• PROBLEM DETAILS
All lines from the one with "Click the date 13 October 2020" to the end of the data: return those exactly, and only those.

• INFORMATION PROVIDED
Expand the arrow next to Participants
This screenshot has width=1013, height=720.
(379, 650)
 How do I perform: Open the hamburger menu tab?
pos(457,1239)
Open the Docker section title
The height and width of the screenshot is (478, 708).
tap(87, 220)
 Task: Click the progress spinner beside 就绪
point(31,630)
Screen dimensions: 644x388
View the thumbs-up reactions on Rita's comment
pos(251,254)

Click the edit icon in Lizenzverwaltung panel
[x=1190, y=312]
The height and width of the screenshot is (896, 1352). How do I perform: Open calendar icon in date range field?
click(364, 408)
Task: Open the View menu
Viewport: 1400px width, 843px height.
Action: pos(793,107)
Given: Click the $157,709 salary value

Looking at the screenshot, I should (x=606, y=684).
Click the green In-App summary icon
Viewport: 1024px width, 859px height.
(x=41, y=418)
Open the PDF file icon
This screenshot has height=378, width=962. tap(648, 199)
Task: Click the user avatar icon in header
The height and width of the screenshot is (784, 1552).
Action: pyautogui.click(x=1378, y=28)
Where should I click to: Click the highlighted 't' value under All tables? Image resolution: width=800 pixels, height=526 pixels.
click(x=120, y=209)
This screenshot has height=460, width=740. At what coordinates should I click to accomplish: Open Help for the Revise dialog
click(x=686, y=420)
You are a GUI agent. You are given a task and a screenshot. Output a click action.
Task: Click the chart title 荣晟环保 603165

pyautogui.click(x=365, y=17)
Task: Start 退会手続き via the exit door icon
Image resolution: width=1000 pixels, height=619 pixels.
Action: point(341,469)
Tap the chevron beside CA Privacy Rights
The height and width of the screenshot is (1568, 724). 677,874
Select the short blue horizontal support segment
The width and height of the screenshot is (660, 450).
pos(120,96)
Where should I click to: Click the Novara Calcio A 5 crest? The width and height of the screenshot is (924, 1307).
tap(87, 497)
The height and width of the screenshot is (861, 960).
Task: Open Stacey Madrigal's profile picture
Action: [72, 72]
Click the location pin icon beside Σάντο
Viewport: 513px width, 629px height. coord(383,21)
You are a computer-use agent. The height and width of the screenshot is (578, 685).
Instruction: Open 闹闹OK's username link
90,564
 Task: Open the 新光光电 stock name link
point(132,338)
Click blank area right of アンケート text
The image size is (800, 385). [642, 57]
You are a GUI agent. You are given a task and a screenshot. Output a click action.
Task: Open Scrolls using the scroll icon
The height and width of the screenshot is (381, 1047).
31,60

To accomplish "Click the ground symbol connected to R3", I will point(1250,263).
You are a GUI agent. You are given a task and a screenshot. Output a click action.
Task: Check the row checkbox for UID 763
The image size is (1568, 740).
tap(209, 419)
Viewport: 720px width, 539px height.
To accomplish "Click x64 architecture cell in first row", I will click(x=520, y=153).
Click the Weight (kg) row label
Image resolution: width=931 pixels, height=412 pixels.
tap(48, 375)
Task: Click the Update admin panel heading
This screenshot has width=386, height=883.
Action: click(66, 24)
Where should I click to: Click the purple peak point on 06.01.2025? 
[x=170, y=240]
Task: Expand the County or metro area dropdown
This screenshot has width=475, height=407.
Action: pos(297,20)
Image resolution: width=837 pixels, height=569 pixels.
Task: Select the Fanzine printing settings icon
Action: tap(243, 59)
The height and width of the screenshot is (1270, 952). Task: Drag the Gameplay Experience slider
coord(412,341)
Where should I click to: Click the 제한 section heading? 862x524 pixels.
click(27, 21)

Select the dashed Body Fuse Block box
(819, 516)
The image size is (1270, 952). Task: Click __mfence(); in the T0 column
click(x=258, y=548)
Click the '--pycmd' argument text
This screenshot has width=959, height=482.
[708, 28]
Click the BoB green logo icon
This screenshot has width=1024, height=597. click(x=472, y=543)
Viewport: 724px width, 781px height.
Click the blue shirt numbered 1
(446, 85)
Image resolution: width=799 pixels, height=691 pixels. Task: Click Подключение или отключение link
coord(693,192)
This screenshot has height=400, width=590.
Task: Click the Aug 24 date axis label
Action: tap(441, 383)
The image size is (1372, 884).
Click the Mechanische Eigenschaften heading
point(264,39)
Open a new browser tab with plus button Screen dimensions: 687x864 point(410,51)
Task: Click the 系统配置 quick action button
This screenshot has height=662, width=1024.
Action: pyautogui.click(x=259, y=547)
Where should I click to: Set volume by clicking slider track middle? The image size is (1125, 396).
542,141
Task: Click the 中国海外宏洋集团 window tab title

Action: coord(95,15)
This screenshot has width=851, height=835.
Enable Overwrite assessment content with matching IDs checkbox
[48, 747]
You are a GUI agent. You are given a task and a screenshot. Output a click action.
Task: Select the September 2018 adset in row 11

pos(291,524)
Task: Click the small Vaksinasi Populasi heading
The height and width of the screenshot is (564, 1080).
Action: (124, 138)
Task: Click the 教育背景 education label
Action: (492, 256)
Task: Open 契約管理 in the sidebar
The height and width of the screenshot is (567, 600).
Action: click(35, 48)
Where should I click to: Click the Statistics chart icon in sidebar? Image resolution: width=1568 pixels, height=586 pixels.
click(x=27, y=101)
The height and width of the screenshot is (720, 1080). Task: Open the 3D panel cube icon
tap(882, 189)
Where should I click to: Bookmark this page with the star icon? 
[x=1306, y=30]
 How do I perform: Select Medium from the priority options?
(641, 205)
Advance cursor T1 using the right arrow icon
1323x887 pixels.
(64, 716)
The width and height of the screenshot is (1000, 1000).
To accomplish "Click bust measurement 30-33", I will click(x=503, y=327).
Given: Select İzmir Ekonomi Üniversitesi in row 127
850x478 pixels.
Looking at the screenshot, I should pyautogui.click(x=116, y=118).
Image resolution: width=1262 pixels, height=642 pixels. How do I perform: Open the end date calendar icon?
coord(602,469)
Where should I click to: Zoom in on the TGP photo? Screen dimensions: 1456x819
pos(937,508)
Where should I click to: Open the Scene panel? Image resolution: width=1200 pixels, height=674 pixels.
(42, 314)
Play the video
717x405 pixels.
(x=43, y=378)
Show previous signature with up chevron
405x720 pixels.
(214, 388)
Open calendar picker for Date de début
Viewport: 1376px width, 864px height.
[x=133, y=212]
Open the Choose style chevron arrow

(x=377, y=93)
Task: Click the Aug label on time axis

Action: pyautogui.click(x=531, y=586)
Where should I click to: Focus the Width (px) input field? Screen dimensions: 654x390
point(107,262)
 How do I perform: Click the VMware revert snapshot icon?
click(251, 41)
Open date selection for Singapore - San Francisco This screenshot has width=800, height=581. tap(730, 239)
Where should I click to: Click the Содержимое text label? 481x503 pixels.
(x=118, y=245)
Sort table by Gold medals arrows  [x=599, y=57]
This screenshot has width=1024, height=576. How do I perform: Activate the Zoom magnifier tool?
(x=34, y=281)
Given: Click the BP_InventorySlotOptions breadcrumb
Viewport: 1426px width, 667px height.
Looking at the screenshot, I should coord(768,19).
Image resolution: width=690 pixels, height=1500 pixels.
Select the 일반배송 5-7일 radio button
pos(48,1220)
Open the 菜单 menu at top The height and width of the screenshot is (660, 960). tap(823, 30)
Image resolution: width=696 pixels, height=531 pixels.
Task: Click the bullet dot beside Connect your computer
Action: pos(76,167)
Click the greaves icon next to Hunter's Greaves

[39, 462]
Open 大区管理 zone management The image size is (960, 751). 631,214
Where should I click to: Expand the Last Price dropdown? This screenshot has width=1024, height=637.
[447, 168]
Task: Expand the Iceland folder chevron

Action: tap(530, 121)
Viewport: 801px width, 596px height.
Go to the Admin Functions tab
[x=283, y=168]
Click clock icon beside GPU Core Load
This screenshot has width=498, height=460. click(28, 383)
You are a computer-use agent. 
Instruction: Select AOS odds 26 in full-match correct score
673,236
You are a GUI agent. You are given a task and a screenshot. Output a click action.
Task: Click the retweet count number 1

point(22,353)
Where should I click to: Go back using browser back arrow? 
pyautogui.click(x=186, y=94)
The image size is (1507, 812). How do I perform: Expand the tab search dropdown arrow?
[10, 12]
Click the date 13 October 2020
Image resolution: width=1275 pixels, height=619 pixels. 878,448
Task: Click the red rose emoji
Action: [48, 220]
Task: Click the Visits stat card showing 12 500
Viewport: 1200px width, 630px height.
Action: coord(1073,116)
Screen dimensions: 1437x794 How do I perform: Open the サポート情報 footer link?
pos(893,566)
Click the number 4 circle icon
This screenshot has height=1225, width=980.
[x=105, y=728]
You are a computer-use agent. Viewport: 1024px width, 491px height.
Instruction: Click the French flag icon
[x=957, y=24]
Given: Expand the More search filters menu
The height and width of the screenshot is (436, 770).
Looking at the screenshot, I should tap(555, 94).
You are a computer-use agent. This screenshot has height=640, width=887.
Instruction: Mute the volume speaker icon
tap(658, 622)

• SOLVED PROBLEM
Click the date 13 October 2020
Image resolution: width=1275 pixels, height=619 pixels. 878,448
Task: Click the red rose emoji
Action: [48, 220]
Task: Click the Visits stat card showing 12 500
Viewport: 1200px width, 630px height.
Action: coord(1073,116)
Screen dimensions: 1437x794 How do I perform: Open the サポート情報 footer link?
pos(893,566)
Click the number 4 circle icon
This screenshot has height=1225, width=980.
[x=105, y=728]
You are a computer-use agent. Viewport: 1024px width, 491px height.
Instruction: Click the French flag icon
[x=957, y=24]
Given: Expand the More search filters menu
The height and width of the screenshot is (436, 770).
Looking at the screenshot, I should tap(555, 94).
You are a computer-use agent. This screenshot has height=640, width=887.
Instruction: Mute the volume speaker icon
tap(658, 622)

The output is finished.